As an LP, I wish more people would consider the path we’ve chosen. I think it should benefit our limited partners, our partner funds, and our CEOs to simply honor our existing obligations. For us, this decision and announcement provide clarity, focus on the real work, and alignment across our network. 

Choosing not to be a legacy firm is one way we’ve challenged norms in the venture industry. I’m not convinced that the natural goal for investment firms should be permanence. I don’t appreciate the virtue of that as a goal and I believe it competes with the prioritization of returns and alignment. After two decades, I don’t know of many (any?) venture firms or small investment firms broadly that have gone to the next generation without a few bumps and bruises. It seems the best transitions almost become something else, a new firm and a new culture around the then-current partnership. It might as well have a new name? In my view, that gives you the freedom to operate from first principles without any limitation or hangover from the previous strategy and culture. 

I believe it’s possible to create a lasting, legacy firm if you plan far in advance, recruit and retain future leaders early, and are very focused on protecting the brand of the firm. I think you almost have to set that intention as a goal from day one and put effort and resources behind it. I just question whether that should be the goal for partnerships that are, by their nature, unique.

One of the odd things about an announcement like this is that it doesn’t really change anything in terms of our day-to-day work. We have at least another decade ahead of us managing the Foundry funds. I’m excited to keep working with our founders, partner funds, and limited partners. As I’ve told many of them, you’re still stuck with me for a very long time! I love the community that we’ve built inside our network, counting many of the people as friends beyond the realm of work. It’s motivating to keep working with this crew for the duration. 
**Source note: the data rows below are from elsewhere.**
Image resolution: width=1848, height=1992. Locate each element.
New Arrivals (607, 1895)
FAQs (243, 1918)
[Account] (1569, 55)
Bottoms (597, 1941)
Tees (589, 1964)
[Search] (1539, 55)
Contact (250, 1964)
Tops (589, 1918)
The question for me is how I layer in more investing beyond Foundry while maintaining my commitments to our existing funds. There is plenty of time to figure that out with a couple of years left to deploy Foundry 2022. I do know that I have a unique position and access to a network where I want to invest in much more than my individual balance sheet can support (much less even meet the minimums). It’s clear to me that the market cycle matches what I saw in the early 2000s with expanded opportunities across directs, fund and direct secondaries, GP seeding, and backing the best investors of the next generation. I can’t help but be energized for the investment opportunities ahead and beyond Foundry but more on that when the time is right.